### Work task
The entries that follow include a run beginning at the line with "Blog (410, 2369)" and ending at the line with "[Grid view] (263, 449)"; restate that run word for word and leave the rest out.

==== Task data ====

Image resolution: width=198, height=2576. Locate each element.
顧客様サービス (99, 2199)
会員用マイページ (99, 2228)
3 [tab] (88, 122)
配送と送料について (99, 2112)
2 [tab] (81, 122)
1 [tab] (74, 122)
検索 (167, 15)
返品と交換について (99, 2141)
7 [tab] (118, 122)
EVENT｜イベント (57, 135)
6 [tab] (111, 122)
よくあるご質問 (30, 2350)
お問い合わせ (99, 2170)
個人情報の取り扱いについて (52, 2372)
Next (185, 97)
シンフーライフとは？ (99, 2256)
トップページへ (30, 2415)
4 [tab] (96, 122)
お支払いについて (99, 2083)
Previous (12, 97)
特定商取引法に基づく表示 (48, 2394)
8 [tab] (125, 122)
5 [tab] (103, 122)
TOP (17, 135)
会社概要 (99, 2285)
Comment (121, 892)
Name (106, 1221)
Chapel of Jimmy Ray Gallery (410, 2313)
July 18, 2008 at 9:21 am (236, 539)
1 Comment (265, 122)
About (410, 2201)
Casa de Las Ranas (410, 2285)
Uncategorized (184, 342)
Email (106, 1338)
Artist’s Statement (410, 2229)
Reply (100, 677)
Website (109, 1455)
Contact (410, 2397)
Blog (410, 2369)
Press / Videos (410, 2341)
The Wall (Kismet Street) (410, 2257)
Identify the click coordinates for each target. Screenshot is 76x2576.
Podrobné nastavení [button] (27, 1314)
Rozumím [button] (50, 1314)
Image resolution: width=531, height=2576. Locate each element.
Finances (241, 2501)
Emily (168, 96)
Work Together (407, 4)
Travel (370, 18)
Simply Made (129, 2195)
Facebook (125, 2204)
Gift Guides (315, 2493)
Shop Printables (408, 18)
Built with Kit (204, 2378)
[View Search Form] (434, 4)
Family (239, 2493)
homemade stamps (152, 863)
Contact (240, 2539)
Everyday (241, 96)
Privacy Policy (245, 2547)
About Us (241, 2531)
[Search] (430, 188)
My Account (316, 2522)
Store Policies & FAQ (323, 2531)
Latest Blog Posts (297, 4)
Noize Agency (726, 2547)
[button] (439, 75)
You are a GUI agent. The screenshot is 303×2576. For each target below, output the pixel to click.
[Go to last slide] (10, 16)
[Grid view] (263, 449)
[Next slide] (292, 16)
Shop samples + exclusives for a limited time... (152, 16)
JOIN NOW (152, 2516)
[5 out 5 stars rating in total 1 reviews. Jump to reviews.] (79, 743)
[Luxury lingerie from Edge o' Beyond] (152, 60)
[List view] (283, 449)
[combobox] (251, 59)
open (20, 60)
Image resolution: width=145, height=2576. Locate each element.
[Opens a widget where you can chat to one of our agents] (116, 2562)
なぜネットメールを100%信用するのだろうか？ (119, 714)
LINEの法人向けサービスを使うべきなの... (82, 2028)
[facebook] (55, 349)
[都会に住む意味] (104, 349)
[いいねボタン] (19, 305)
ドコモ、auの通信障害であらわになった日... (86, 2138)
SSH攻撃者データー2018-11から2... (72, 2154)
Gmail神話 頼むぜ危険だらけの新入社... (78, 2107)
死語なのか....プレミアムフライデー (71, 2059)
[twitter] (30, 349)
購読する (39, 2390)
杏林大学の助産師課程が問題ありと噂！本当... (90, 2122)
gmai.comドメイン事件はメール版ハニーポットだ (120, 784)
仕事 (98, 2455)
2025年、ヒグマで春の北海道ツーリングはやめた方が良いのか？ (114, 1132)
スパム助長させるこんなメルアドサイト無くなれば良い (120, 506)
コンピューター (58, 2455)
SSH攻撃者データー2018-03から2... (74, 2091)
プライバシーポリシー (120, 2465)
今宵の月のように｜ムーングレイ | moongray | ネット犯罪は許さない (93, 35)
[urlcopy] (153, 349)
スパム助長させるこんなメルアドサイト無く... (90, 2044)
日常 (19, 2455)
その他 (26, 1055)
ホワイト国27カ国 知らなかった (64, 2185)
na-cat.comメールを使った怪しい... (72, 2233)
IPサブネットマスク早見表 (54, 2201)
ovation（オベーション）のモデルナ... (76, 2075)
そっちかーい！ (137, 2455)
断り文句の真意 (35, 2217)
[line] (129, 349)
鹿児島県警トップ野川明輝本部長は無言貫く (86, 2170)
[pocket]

====

### The answer
Blog (410, 2369)
Press / Videos (410, 2341)
The Wall (Kismet Street) (410, 2257)
Identify the click coordinates for each target. Screenshot is 76x2576.
Podrobné nastavení [button] (27, 1314)
Rozumím [button] (50, 1314)
Image resolution: width=531, height=2576. Locate each element.
Finances (241, 2501)
Emily (168, 96)
Work Together (407, 4)
Travel (370, 18)
Simply Made (129, 2195)
Facebook (125, 2204)
Gift Guides (315, 2493)
Shop Printables (408, 18)
Built with Kit (204, 2378)
[View Search Form] (434, 4)
Family (239, 2493)
homemade stamps (152, 863)
Contact (240, 2539)
Everyday (241, 96)
Privacy Policy (245, 2547)
About Us (241, 2531)
[Search] (430, 188)
My Account (316, 2522)
Store Policies & FAQ (323, 2531)
Latest Blog Posts (297, 4)
Noize Agency (726, 2547)
[button] (439, 75)
You are a GUI agent. The screenshot is 303×2576. For each target below, output the pixel to click.
[Go to last slide] (10, 16)
[Grid view] (263, 449)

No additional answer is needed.